Perhaps it was the discord between the English song and Amar’s overpowering Arabic accompaniment. More likely it was my despair that compelled me to join her in truly unintelligible English by yelling — shouting, really — yodeling out my own take on the song’s lyrics, until our voices overpowered the music itself. Customers stood and stared. The owner owned, unfazed. I don’t think Amar even knew what she was doing. She occupied a plane higher than me, I was certain — a place of greater authority, romance, and daring than any I’d known. But I did not idealize her. Rather, I merely appraised my own standing — how low it had seemingly fallen, yet also the avenues I had opened up for myself by stepping into this role. My shift was clocking by quickly, now — soon I’d be free, with the late afternoon lounging before me. What to do, what to do? I’d be back tomorrow, 9am — but until then… what to do?
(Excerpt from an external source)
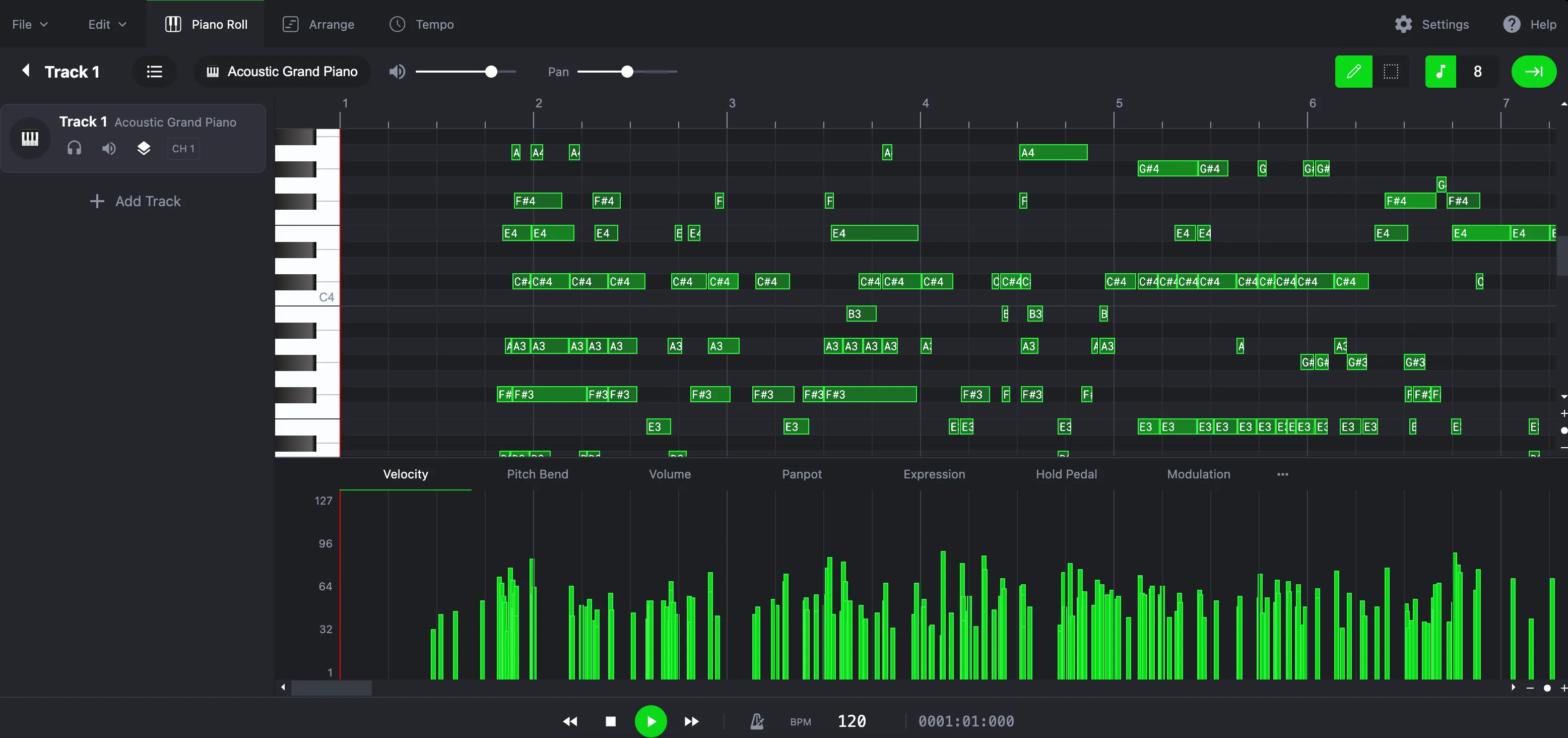1568x738 pixels.
Task: Mute Track 1 with the speaker icon
Action: click(108, 148)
There was a protest march that evening, beginning outside the Algerian embassy and leading all the way to the President’s mansion on the ______ (who cares?). In the meantime, Paris remained an abstraction for me, though its watercolors, tender scenes of passion, and refinement had recast themselves into brutalist, battling tones of counter-revolution and rebellion. I went to the library and read. Angrily. Fanon’s Wretched of the Earth. “In every age, among the people,” he wrote, “truth is the property of the national cause.” So how was I to reach the truth? I would have to redefine it — or, more accurately, catch up with the resistance’s definition. At the march, then, I would find truth. Right?

Who cares how I spent the time in-between, really? I read, I walked, I dreamt. All alone. But when I turned to find the throng outside the embassy, yes — this time I joined the people, and remained amongst their ranks. Alas! I had forgotten a cardboard sign. So be it. It was my first time, and these were good people — surely they would be gentle with me. And they were! What can I write about my reception, the outpouring of love around me, the joy of joining the march? Ah, this was before the internet, my darling, before smart phones and yet after nostalgia, at the time. True, I did not feel completely at ease: I was solitary by nature, prone to questioning and averse to believing, so throwing myself headlong into a movement went against much of what I stood for. And yet. And yet. And yet. The cause was just. Of course, there were some strange characters there. But no matter where on the political spectrum you fall, you are bound to find yourself with strange bedfellows.